研究課題/領域番号 |
21K01003
|
研究種目 |
基盤研究(C)
|
配分区分 | 基金 |
応募区分 | 一般 |
審査区分 |
小区分03070:博物館学関連
|
研究機関 | 岡山理科大学 |
研究代表者 |
亀崎 直樹 岡山理科大学, 生物地球学部, 教授 (50422366)
|
研究期間 (年度) |
2021-04-01 – 2025-03-31
|
研究課題ステータス |
交付 (2022年度)
|
配分額 *注記 |
4,160千円 (直接経費: 3,200千円、間接経費: 960千円)
2024年度: 650千円 (直接経費: 500千円、間接経費: 150千円)
2023年度: 1,040千円 (直接経費: 800千円、間接経費: 240千円)
2022年度: 1,170千円 (直接経費: 900千円、間接経費: 270千円)

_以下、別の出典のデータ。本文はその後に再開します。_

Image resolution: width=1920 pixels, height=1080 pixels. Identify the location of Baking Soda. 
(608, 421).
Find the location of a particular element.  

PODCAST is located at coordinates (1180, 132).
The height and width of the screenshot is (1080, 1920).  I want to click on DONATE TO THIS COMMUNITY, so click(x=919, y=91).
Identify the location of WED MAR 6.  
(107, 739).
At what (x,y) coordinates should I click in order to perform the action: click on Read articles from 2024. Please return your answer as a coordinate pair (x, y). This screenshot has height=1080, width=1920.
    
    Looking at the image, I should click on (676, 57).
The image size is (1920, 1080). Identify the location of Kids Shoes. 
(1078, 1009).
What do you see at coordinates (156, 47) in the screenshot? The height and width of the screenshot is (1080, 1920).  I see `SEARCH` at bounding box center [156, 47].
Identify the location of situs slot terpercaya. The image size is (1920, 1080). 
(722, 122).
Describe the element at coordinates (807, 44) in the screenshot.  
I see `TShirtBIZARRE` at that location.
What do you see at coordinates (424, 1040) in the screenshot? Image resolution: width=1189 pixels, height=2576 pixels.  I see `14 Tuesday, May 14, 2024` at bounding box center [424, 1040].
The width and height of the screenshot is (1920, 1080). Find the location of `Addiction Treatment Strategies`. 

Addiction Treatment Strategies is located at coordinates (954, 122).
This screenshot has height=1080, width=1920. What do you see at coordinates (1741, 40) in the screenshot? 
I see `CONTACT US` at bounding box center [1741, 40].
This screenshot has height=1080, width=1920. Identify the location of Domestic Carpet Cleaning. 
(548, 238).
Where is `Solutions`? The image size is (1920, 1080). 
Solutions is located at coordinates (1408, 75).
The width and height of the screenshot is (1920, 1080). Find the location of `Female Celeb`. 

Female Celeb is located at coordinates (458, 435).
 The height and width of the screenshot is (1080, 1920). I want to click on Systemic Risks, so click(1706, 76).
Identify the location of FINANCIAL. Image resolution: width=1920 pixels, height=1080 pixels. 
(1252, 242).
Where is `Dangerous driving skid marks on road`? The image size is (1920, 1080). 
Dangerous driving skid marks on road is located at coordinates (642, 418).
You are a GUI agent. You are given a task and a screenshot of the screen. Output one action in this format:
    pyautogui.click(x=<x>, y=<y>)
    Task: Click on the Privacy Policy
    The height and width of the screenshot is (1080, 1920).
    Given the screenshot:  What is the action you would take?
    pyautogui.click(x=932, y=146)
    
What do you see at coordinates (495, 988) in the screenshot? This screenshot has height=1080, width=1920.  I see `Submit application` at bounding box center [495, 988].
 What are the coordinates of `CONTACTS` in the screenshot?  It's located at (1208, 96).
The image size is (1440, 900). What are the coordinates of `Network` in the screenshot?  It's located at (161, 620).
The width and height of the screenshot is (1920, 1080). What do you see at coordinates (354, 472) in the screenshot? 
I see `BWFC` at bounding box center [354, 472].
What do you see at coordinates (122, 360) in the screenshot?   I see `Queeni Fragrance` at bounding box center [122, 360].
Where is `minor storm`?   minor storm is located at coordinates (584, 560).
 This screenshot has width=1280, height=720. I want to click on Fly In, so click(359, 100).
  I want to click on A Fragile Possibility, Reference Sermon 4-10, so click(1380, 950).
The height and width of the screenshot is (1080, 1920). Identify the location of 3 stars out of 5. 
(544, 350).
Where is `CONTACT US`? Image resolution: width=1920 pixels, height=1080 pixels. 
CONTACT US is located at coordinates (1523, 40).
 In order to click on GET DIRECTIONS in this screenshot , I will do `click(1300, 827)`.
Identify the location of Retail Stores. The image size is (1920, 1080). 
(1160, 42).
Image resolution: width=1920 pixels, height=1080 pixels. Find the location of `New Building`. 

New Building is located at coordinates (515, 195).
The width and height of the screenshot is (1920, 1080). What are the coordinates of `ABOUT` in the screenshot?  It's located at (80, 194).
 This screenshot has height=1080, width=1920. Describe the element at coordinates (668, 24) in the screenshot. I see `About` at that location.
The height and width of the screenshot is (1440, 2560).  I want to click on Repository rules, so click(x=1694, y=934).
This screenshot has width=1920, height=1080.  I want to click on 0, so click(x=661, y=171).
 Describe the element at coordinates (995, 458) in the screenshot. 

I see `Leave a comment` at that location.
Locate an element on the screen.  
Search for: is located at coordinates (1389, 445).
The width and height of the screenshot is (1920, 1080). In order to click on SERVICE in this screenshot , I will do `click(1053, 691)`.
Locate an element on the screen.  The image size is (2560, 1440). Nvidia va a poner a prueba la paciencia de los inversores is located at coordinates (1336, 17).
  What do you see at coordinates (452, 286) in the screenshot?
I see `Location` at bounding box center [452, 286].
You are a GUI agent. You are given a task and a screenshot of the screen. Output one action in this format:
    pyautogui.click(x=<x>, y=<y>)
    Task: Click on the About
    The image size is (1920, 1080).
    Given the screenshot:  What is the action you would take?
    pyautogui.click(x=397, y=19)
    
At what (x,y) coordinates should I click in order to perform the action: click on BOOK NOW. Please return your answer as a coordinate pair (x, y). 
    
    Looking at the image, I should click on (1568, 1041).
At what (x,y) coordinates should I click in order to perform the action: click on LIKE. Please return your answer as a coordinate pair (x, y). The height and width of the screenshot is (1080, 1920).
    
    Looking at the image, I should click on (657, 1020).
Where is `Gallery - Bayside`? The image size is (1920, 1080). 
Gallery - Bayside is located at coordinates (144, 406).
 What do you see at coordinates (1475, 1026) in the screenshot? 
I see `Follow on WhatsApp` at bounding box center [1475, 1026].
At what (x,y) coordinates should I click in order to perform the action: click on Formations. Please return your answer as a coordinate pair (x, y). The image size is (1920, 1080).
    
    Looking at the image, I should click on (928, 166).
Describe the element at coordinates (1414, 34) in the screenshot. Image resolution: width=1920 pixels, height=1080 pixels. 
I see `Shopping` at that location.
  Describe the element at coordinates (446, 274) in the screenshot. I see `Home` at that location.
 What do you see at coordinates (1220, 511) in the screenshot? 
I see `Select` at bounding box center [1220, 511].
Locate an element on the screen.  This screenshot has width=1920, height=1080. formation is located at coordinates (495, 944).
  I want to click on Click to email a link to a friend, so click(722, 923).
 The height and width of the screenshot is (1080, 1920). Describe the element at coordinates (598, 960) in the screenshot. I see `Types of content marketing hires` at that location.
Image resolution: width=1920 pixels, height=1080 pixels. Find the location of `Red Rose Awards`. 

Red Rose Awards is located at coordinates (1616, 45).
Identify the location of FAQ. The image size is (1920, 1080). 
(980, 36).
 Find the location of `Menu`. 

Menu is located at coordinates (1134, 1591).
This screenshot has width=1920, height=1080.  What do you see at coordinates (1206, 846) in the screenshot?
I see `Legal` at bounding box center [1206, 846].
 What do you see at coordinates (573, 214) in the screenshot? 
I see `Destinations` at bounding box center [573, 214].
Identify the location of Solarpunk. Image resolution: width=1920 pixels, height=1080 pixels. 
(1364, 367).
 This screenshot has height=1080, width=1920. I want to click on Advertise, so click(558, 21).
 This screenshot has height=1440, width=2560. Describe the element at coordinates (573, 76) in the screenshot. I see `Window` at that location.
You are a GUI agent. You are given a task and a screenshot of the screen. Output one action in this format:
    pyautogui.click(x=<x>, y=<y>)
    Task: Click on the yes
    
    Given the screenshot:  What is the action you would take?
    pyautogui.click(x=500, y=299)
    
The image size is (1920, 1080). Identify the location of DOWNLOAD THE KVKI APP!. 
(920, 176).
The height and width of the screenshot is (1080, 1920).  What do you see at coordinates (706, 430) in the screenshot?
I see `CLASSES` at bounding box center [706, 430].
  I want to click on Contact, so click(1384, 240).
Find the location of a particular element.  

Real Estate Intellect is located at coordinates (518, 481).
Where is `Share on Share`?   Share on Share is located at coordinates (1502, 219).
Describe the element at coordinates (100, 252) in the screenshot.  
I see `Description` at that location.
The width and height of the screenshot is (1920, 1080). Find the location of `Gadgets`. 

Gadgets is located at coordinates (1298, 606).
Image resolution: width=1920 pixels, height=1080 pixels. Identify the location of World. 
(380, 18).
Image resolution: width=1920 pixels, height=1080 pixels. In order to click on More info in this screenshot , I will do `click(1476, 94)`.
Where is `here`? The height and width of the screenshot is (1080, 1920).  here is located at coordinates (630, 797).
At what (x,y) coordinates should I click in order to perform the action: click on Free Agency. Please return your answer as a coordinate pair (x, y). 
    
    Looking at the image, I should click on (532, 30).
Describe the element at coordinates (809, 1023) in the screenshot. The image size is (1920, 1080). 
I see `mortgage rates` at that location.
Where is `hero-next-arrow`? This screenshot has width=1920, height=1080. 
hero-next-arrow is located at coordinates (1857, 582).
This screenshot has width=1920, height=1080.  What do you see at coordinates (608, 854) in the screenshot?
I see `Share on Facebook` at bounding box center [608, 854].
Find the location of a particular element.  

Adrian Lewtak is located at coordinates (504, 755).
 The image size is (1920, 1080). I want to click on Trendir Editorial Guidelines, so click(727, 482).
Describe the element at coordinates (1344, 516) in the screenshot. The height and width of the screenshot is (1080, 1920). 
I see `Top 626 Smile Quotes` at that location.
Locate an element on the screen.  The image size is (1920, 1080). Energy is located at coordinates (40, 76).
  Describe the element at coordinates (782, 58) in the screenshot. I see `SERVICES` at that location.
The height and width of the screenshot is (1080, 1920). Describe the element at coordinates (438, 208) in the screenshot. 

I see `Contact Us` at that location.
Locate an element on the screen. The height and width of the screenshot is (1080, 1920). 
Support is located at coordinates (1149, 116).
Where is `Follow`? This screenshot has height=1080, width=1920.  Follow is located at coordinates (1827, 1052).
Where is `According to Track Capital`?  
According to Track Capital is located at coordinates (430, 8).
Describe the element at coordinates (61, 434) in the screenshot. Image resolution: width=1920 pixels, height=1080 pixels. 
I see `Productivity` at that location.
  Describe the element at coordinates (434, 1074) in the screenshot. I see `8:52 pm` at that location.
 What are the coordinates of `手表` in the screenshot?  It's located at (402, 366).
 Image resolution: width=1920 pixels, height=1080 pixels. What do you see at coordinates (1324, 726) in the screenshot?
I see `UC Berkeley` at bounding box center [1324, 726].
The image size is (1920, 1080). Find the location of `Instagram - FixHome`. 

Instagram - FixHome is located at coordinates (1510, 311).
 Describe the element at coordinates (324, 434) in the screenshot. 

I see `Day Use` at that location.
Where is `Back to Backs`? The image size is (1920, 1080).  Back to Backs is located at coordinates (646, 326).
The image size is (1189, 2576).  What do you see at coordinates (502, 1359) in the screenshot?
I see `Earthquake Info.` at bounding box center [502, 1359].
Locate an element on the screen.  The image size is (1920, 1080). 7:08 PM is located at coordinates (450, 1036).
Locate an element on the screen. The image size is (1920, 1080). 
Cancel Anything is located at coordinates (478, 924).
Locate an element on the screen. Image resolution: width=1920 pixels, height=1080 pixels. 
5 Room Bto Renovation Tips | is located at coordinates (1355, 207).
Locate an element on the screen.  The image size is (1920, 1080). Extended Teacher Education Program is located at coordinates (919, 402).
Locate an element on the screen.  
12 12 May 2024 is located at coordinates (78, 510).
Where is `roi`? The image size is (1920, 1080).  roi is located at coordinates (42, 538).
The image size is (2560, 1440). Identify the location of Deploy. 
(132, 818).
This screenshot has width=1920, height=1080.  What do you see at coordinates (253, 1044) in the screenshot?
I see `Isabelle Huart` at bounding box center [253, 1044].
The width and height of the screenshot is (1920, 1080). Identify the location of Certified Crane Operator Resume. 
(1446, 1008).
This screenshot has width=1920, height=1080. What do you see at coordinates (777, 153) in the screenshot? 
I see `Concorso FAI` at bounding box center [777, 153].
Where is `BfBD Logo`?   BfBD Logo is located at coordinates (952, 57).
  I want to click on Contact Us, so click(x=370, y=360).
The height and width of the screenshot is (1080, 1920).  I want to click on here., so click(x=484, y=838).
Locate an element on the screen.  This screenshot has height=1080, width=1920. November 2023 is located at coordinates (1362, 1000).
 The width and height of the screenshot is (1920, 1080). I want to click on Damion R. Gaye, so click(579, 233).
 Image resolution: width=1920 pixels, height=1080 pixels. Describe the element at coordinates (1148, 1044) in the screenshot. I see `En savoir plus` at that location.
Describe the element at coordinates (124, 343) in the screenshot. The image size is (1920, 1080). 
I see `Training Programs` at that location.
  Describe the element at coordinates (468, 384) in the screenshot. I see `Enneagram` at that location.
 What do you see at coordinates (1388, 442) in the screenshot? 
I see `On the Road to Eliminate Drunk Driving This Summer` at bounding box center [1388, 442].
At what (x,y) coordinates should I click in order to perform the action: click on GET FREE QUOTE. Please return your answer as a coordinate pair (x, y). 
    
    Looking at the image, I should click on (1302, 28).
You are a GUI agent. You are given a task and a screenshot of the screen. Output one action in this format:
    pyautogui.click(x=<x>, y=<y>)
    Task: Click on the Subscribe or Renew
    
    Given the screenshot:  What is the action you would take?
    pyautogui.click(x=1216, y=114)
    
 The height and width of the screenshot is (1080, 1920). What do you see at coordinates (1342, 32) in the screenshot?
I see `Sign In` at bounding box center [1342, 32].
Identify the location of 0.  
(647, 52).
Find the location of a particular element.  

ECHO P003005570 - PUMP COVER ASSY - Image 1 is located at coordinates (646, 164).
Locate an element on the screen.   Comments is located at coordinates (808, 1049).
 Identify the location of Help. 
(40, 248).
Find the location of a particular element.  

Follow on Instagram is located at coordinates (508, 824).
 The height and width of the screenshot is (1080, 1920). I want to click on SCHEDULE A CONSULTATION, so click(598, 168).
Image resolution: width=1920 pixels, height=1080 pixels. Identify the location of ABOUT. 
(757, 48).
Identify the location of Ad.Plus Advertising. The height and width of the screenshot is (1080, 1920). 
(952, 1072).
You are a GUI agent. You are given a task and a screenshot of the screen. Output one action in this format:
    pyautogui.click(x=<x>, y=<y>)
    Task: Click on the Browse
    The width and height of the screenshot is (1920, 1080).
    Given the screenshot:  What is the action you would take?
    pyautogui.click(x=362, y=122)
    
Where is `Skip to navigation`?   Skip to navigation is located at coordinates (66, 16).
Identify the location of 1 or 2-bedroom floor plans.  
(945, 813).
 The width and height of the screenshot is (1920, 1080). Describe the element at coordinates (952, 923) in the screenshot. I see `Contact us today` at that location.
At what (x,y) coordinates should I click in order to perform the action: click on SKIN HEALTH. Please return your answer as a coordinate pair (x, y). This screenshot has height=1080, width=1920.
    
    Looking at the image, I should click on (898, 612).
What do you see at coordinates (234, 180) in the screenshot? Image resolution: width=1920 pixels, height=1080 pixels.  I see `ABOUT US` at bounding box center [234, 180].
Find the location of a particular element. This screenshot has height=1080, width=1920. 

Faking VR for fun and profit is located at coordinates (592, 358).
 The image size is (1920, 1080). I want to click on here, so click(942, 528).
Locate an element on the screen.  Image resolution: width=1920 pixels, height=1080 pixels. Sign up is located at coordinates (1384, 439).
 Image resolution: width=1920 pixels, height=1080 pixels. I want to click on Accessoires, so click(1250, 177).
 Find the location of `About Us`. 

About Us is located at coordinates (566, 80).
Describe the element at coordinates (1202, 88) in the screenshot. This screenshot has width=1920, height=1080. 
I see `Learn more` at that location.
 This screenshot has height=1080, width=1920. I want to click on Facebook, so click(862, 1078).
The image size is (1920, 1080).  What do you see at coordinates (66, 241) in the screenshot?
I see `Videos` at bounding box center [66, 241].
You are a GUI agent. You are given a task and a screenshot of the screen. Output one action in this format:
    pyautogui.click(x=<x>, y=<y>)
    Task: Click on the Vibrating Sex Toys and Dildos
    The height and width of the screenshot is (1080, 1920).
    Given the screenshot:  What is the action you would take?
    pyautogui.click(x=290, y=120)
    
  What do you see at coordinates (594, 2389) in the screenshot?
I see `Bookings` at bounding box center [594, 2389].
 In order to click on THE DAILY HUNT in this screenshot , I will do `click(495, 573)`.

2021年度: 1,300千円 (直接経費: 1,000千円、間接経費: 300千円)
|
キーワード | 剥製 / ウミガメ / アオウミガメ / タイマイ / 宮古島 / 沖縄島 / 流通 |
研究開始時の研究の概要 |
タイマイ、アオウミガメの剥製は日本全国に多く存在する。これらは装飾品としての価値しかないが、両種は絶滅危惧種であり、貴重な標本であるとも言える。これらの剥製は八重山諸島石垣島、宮古島、沖縄島、奄美大島、沖永良部島で作られており、時にはシンガポール、インドネシア、ベトナム、マレーシアなど外国産のものもある。本研究は両種の剥製の制作技術から作者や原産国を明らかにし、原産地や最終日のわからない剥製の標本に少なくとも原産地のみは加えることができるようにするものである。これによってこれらの剥製の価値が上がり、生物学的な解釈も可能になる。
|
研究実績の概要 |
本年度は宮古島、伊良部島、沖縄島で精力的に調査を行った。宮古島では昔にウミガメ剥製を作っていたという岸本一雄氏の話をきき伊良部島まで話を聞きに行った。氏によると昭和40年代には宮古諸島では何人もの人がウミガメの剥製を作っており、その大部分は池間島出身の人々だった。かつては池間島は海人の島として栄えており、岸本氏自身も池間島で生まれたが伊良部島に移住してきたとのことであった。岸本氏のお宅にはタイマイの剥製が1個体(SCL357mm)が残されていた。様々な話を聞く中で特徴的だったのは、甲羅の中には何もいれないということであった。通常、カメの甲羅の中には木綿などを詰めるが、岸本氏は何も詰めないとのことであった。この甲羅の中に何も詰めないという特徴は宮古諸島の剥製の特徴らしく、その後、やはりかつてはウミガメの剥製をつくっていたという平良義和氏もいれないとのことであった。 一方、昨年、発見した沖縄島の大量の剥製についてはアオウミガメ191個体、タイマイ90個体があることがわかり、それをすべてについて直甲長、甲幅、腹甲長について計測を行った。これらの剥製はすべてセブ島から輸入されて、鹿児島県の志布志で作成されたものであった。ただし、これらの個体の直甲長は二峰性を示し、八重山諸島をのぞく日本と同じ傾向がでた。この結果はアオウミガメの生活史を考える上で貴重な発見であった。また、これらの標本は調整の結果、国立科学博物館に収蔵していただけることになり輸送した。
|
現在までの達成度 (区分) |
現在までの達成度 (区分)
2: おおむね順調に進展している
理由
これまで、八重山諸島や宮古諸島で調査を行い、ウミガメの剥製の作成について、さらには流通経路も明らかにされた。それらの島にはウミガメの剥製職人が複数人存在し。彼らが制作した剥製を取りまとめて那覇に持っていく人がいたようである。昭和40年代はウミガメの剥製はよく売れたようである。
|
今後の研究の推進方策 |
日本の市中に存在するウミガメ剥製は八重山諸島、宮古諸島、沖縄諸島、奄美諸島のほかに、フィリピンのものも入っていることが明らかになった。このうち、宮古諸島産のものは甲羅に木綿などのつめものがないことが明らかになった。あと、別の情報では和歌山県にも首が上をむいた剥製があるというので、その製作者も特定したい。